W ubiegłym roku na terenie powiatu nie doszło do żadnego wypadku, ale rok wcześniej w Wiśle utonęło dwóch nastolatków.
Te wakacje już są rekordowe, bo utonęły już trzy osoby, ale zatrważająca liczba utonięć dotyczy całego kraju. Przykładowo na Warmii i Mazurach w ubiegłoroczne wakacje utonęło łącznie 10 osób, w te już 14, a przed nami jeszcze kilka letnich tygodni. Według prognoz, sierpień ma być równie ciepły, a więc pokusa wejścia do wody wciąż będzie duża.
Silny nurt oraz nieregularne dno
Główne przyczyny nieszczęść nad wodą to alkohol, brawura, ale także po prostu bezmyślność bądź ślepa wiara w to, że „nam się to nie przydarzy”. Najczęściej dochodzi do nich w rzekach i jeziorach. Na Wiśle służby niemal każdego dnia obserwują zachowania, które mogą doprowadzić do tragedii.
– Dzieci pływające same bez opieki dorosłych, osoby wchodzące na przykosy, czy w miejsce w rejonie tamy wojskowej, gdzie mamy do czynienia z wirami i cofką – wymieniają ratownicy Piaseczyńskiego WOPR – Grupa Interwencyjna Góra Kalwaria.
Ratownicy zwracają także uwagę na przykosę przy moście samochodowym, która jest bardzo niebezpiecznym miejscem do kąpieli. Niestety chętnych na nią w tym miejscu nie brakuje.
Służby czuwają nad bezpieczeństwem odpoczywających nad Wisłą, wykorzystując m.in. łódź RIB oraz jeden ze skuterów wodnych z platformą LifeSled. Jak podkreślają, w ostatnim dniach udało im się zapobiec kilku potencjalnie niebezpiecznym sytuacjom.

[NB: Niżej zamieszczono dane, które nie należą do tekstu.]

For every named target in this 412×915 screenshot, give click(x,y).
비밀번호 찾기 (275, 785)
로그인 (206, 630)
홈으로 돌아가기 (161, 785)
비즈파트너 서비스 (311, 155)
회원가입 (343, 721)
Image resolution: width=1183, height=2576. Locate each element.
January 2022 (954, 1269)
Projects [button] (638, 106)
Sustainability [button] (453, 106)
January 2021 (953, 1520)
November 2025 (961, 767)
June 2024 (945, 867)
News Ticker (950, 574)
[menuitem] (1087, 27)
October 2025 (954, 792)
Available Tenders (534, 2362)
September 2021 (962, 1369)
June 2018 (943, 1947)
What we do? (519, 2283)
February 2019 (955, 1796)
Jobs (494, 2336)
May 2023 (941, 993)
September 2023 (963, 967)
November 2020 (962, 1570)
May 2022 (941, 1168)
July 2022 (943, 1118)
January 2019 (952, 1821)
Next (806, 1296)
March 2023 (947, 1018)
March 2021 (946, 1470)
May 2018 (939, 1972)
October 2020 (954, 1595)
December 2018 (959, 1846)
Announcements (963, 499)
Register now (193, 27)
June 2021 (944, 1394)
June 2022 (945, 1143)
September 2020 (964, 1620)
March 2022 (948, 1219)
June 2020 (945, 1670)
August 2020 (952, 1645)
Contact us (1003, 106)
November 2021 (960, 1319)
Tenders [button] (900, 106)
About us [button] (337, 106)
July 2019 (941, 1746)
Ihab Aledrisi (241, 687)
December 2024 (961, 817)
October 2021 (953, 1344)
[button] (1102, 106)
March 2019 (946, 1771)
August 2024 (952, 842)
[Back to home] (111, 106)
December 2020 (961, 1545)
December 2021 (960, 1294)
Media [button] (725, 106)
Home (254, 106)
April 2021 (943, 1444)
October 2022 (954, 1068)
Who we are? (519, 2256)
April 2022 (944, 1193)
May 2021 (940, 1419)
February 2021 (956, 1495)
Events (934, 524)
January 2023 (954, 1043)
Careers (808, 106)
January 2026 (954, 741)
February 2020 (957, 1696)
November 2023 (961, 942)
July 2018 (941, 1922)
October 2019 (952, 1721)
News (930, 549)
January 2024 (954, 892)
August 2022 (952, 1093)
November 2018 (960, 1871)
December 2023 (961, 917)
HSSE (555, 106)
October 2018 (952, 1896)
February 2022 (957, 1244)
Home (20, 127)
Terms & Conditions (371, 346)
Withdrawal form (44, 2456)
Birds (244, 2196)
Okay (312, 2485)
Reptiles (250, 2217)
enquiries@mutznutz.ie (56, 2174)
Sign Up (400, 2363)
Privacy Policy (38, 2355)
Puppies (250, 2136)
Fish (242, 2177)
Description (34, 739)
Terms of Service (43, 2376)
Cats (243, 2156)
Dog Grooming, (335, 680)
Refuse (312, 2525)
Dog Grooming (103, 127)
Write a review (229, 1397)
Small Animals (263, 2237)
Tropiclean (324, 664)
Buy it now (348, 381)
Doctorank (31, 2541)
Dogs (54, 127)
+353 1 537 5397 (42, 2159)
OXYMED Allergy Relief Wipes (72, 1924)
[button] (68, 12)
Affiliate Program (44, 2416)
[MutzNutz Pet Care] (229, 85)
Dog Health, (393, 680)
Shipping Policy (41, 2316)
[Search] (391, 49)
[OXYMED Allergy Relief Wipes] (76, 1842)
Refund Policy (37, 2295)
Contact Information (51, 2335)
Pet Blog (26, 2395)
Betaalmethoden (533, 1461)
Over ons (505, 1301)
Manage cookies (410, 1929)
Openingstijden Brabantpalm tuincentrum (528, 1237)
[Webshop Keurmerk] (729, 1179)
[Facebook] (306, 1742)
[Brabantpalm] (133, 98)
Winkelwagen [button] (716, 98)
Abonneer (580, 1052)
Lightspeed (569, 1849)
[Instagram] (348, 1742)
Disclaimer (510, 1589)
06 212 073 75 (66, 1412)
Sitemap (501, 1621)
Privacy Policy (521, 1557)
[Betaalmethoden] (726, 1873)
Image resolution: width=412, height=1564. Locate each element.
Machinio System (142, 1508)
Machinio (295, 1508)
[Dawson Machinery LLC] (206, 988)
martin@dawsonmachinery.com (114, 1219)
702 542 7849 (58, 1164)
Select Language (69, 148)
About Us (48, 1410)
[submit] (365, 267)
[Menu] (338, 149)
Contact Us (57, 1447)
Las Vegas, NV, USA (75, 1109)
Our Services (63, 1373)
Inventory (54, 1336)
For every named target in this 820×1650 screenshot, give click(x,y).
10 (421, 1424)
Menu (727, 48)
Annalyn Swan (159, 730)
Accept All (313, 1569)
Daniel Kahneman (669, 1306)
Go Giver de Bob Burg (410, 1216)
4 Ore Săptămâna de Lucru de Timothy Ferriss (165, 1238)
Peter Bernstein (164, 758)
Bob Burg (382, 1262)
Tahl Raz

Przypominamy, że kąpiel w Wiśle jest zabroniona z uwagi m.in. na jej silny nurt oraz nieregularne dno, co widać na filmie, przygotowanym przez ratowników Piaseczyńskiego WOPR – Grupa Interwencyjna Góra Kalwaria. Łamanie zakazów kąpieli jest wręcz śmiertelnie niebezpieczne.